Scientifically there are unresolved concerns in this area. No well articulated or substantiated physiologic rationale exists for effectiveness. More detailed investigation is necessary before these techniques can be regarded as having any proven clinical effectiveness.
(iii) Myofascial Ischemic Compression Procedures:
Ischemic compression involves placing a sustained compressive force on a tightly contracted muscle to relax the muscle. Chiropractors have traditionally employed myofascial ischemic compression procedures - the Nimmo technique is perhaps the most well known of these. These procedures are taught as part of the core curriculum in virtually every chiropractic college in North America, but there has not yet been a clear identification of the physiologic nature of the lesions treated and there are no well-designed outcome studies.
(iv) Miscellaneous Soft Tissue Techniques:
There are many different types of soft tissue techniques. They are standard in applying manual pressure to relieve muscle spasm. Some common techniques of muscle work include massage (superficial, effleurage, petrissage, percussion), pressure point work (acupressure and shiatsu), and deep tissue techniques (rolfing, etc.). There is little controversy regarding the clinical utility of such procedures for relaxation and uncomplicated musculoskeletal problems. Support in the scientific literature, however, is sparse.
C. Miscellaneous Procedures
1. Neural Retraining Techniques
A variety of procedures aimed at developing neuromuscular coordination exist within and outside the chiropractic profession. Such procedures make up portions of some popular techniques. These approaches primarily involve repeated activity movements under a variety of mechanical conditions in order to pattern the motor system for particular activities. There is some overlap with other reflex procedures including muscle energy techniques. Examples of these approaches include Feldenkreis, Alexander, Cross-Crawl. There is little to no literature available to provide acceptable scientific evidence of the effectiveness of these techniques.
D. Non-manual Procedures
1. Exercise and Rehabilitation
There is now good evidence, in the general health sciences and sports sciences literature, for the use of exercises in active management of musculoskeletal conditions and in rehabilitation.

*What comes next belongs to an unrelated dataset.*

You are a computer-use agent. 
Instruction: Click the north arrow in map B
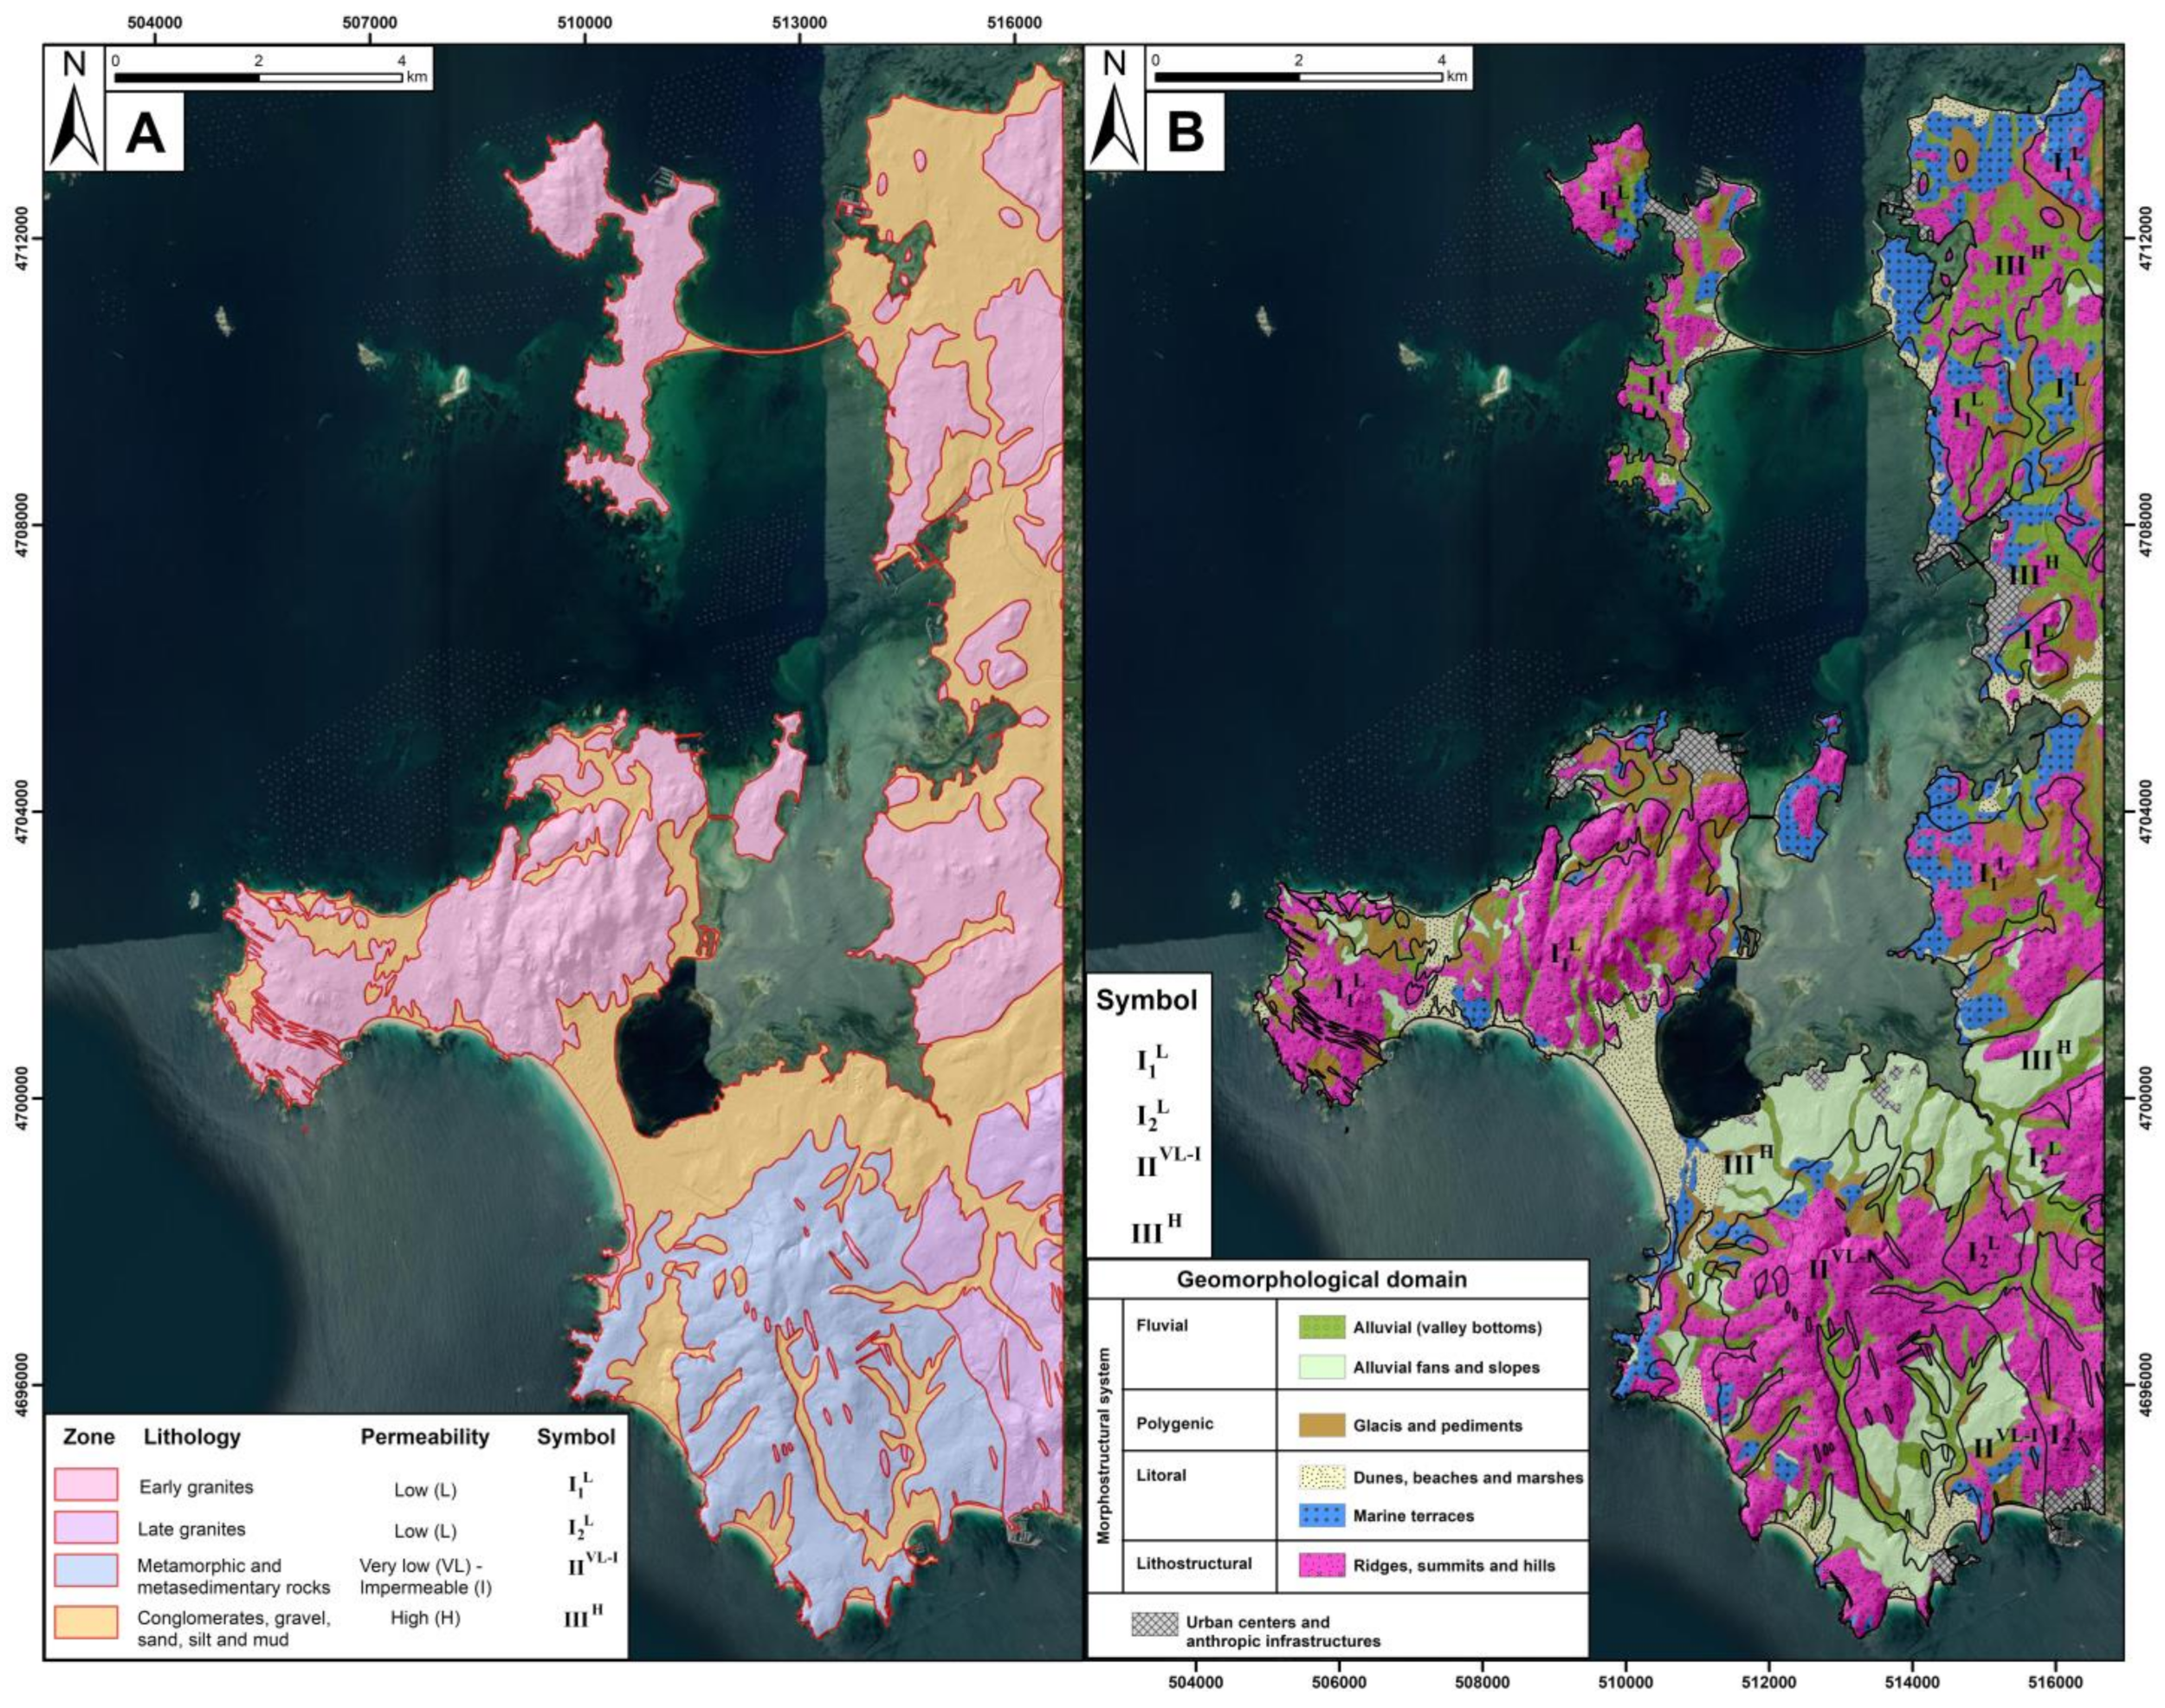tap(1114, 123)
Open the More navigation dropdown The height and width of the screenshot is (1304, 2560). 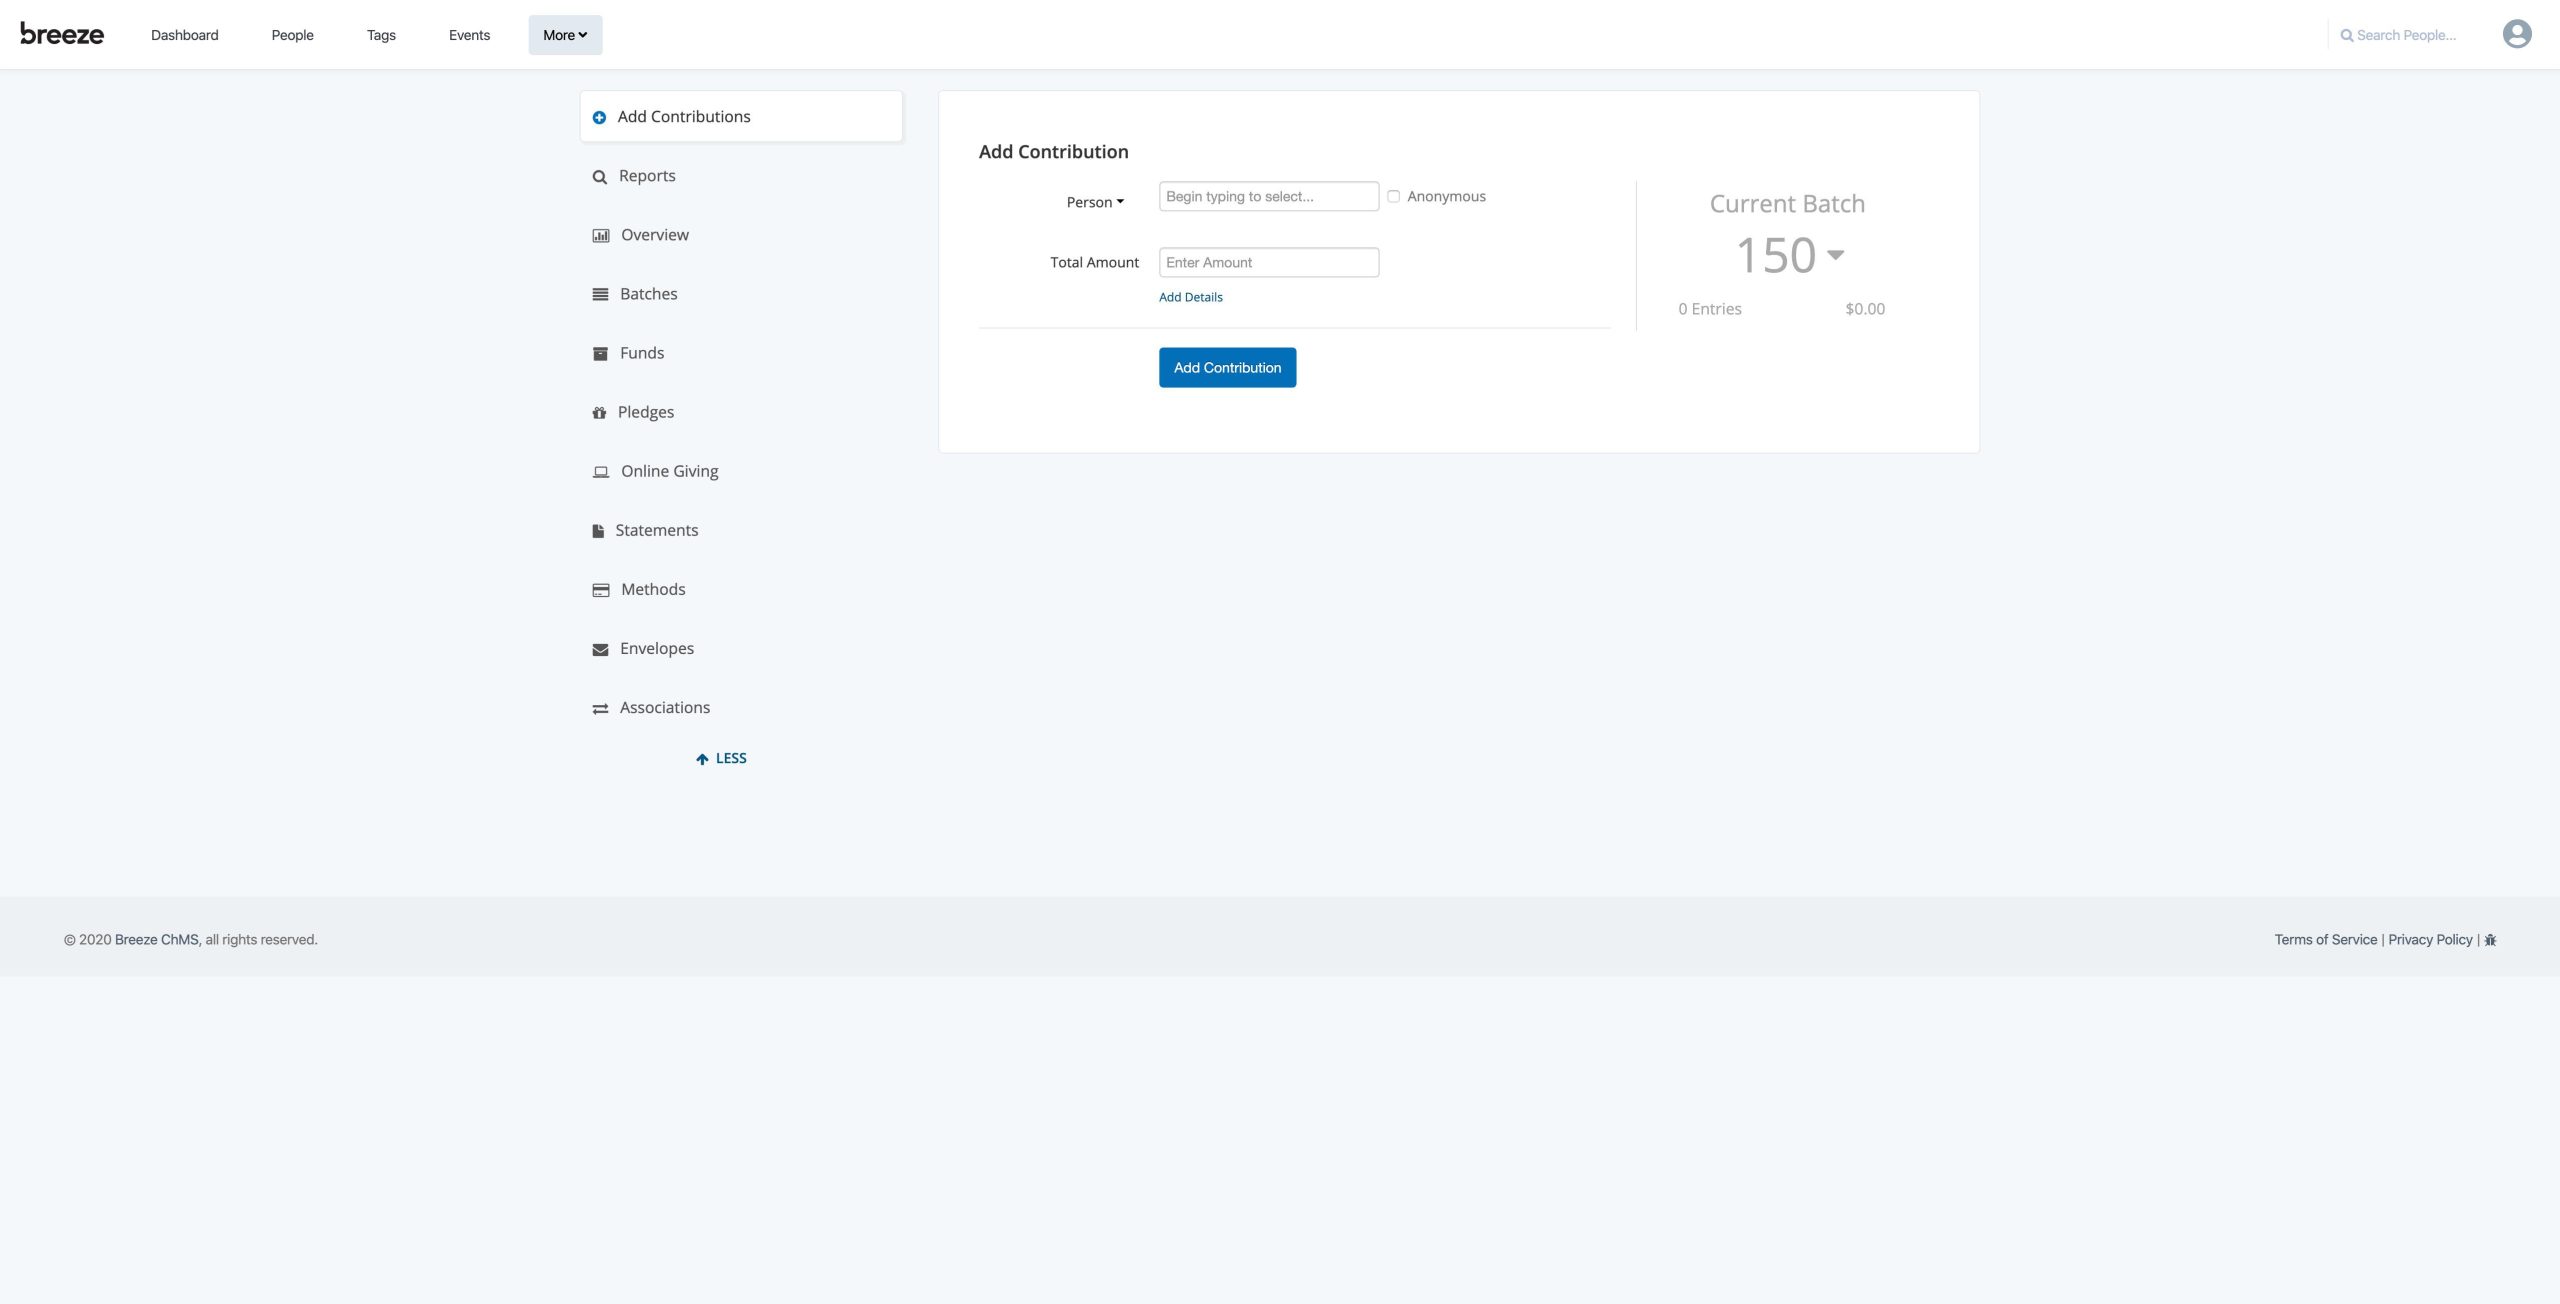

2. Back School/Spinal Care Courses
Patient education on spinal care, at the time of treatment of in back schools, has traditionally been an integral part of chiropractic case management for patients with spine-related disorders and is a growing part of medical and multidisciplinary management. Its value is now well supported in the literature.
3. Electrical Modalities
Typical examples of electrical modalities are interferential current, MENS and TENS. The most thorough controlled trial of TENS suggests it may be less effective than exercise for patients with chronic low-back pain (Deyo et al. 1990). Overall evidence and clinical experience suggest these modalities are of value in the treatment of back pain and other musculoskeletal conditions. However the evidence is not nearly so strong as for manipulation and exercise and further research is required.
4. Laser Therapy
Laser therapy, involving stimulation of tissue using a 10 milliwatt or infra-red laser beam, is now in widespread use by chiropractors and other health professionals for treatment of lesions in ligaments, tendons and myofascial tissues. More outcome studies are required (Gam et al. 1993).
Helium neon and infra-red laser energy have been used in the stimulation of acupuncture points. There is conflicting evidence as to effectiveness (Brockhaus 1990, Elger 1990, Devor 1990, Haker and Lundeberg 1990).